### Texte fourni
########

J.C. Vous pensez que les choses sont écrites

E.P. Quelque part , oui. Naturellement c'est écrit, mais dans un sens extrèmement subtil. la liberté existe et le destin existe. si nous disons : "On peut refuser un destin", ça , c'est la liberté. Mais je crois que la vraie liberté, c'est d'épouser le destin. Et à ce moment là on est libre. Pourquoi ? Là , je vous demande un effort d'attention : je vais m'élever vers les sommets. Qu'est-ce que le destin ? C'est la volonté du Tout. Si j'efface ma propre volonté et si j'épouse la volonté du Tout, je deviens totalement nécessité, totalement dépendant. Mais le Tout n'est limité que par lui-même ; donc il est libre, donc j'épouse la liberté, donc je suis libre. La libération, c'est d'épouser le destin ! Les anciens disaient _ vous avez cela gravé, je crois sur la façade de l'hôtel de Cluny _ : "Servir Dieu c'est la liberté." ( servire Deo libertas). Si vous remplacez Dieu par la vie ou le destin , c'est la même chose ."

########

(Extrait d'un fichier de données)
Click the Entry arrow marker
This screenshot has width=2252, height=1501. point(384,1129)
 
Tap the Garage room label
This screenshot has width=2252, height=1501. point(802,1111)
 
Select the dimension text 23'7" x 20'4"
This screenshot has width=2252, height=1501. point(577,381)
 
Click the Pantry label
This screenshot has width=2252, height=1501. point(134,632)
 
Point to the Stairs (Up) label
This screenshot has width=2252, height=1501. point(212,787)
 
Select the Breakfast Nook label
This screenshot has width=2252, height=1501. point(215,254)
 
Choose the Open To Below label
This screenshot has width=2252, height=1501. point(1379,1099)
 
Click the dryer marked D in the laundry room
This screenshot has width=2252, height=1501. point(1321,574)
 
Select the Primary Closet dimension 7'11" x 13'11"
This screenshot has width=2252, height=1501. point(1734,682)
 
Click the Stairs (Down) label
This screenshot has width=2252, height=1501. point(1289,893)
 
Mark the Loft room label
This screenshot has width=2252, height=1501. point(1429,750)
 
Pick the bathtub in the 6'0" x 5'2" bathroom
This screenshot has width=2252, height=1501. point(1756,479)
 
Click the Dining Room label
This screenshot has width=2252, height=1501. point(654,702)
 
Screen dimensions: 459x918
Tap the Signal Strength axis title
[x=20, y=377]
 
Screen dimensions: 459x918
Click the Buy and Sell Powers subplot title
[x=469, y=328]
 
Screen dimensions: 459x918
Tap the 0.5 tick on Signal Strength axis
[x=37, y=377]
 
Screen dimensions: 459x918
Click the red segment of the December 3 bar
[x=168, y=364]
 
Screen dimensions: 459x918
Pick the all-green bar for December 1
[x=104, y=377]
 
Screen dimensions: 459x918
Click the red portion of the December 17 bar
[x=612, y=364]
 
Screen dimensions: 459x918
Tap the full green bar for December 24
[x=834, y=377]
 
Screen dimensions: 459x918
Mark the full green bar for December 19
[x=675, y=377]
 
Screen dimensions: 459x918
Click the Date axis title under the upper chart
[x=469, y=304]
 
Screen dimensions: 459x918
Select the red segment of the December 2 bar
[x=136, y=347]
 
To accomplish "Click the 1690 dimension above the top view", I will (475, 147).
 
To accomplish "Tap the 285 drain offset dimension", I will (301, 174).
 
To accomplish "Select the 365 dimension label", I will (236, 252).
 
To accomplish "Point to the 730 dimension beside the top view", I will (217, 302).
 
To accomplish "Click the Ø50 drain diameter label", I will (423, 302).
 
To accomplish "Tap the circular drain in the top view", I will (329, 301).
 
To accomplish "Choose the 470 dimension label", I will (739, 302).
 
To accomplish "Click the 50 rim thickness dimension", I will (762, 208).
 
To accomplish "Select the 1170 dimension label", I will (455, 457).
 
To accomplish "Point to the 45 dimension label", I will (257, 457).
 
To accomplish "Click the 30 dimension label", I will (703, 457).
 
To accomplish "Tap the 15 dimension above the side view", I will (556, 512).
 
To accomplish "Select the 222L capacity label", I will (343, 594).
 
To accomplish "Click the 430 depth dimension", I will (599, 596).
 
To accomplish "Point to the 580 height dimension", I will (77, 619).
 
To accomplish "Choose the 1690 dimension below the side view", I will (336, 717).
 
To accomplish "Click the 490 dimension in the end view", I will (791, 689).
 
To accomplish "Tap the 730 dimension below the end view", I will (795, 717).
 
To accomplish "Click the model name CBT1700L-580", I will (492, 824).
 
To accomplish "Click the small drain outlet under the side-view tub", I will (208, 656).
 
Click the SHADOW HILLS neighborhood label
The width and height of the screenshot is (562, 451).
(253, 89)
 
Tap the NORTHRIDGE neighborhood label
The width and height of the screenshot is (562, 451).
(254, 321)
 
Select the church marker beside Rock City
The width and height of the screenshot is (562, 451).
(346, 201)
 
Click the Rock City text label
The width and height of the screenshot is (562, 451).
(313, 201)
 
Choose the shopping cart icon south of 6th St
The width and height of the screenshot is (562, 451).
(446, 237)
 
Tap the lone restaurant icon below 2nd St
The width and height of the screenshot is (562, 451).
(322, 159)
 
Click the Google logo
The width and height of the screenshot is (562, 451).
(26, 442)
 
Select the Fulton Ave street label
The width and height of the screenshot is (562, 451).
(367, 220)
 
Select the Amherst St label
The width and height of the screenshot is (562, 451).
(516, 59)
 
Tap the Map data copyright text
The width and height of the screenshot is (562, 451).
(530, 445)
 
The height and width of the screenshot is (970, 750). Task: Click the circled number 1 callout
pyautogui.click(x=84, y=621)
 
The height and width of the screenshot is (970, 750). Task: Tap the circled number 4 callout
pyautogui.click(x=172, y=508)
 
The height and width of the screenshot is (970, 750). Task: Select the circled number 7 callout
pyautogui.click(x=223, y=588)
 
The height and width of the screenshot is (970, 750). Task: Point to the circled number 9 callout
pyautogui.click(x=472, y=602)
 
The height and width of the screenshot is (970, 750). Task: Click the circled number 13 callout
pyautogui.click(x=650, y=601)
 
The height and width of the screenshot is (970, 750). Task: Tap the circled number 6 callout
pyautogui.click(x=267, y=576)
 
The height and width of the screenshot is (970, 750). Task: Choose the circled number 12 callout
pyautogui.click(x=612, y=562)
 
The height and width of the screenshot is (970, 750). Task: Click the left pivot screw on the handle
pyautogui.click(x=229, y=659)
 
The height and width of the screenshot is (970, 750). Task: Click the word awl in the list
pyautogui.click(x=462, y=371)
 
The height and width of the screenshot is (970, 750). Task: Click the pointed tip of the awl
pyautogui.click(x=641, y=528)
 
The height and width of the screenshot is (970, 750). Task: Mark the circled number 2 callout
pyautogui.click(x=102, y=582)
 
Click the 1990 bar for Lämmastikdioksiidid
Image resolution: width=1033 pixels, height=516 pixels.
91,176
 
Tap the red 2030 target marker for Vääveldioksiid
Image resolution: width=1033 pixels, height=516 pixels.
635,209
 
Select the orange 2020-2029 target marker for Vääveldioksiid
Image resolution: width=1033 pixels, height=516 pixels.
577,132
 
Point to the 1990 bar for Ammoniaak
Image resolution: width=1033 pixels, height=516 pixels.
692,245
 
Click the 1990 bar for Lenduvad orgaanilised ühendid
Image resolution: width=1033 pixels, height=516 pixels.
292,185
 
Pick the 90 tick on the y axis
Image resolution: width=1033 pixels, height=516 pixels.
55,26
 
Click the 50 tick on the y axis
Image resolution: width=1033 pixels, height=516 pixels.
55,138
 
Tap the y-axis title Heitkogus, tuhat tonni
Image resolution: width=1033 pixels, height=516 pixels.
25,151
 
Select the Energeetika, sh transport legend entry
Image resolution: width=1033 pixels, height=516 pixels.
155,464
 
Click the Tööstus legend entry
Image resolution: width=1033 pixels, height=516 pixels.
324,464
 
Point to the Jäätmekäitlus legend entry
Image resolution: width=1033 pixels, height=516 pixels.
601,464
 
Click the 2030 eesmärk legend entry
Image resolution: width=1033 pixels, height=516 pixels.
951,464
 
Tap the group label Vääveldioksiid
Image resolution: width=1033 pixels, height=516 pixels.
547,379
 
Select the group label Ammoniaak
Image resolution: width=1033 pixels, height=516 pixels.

########

### Ce qui est demandé
Recopiez mot pour mot l'intégralité de l'extrait sur le destin et la liberté, s'il vous plaît.

### Corrigé de l'exercice
J.C. Vous pensez que les choses sont écrites

E.P. Quelque part , oui. Naturellement c'est écrit, mais dans un sens extrèmement subtil. la liberté existe et le destin existe. si nous disons : "On peut refuser un destin", ça , c'est la liberté. Mais je crois que la vraie liberté, c'est d'épouser le destin. Et à ce moment là on est libre. Pourquoi ? Là , je vous demande un effort d'attention : je vais m'élever vers les sommets. Qu'est-ce que le destin ? C'est la volonté du Tout. Si j'efface ma propre volonté et si j'épouse la volonté du Tout, je deviens totalement nécessité, totalement dépendant. Mais le Tout n'est limité que par lui-même ; donc il est libre, donc j'épouse la liberté, donc je suis libre. La libération, c'est d'épouser le destin ! Les anciens disaient _ vous avez cela gravé, je crois sur la façade de l'hôtel de Cluny _ : "Servir Dieu c'est la liberté." ( servire Deo libertas). Si vous remplacez Dieu par la vie ou le destin , c'est la même chose ."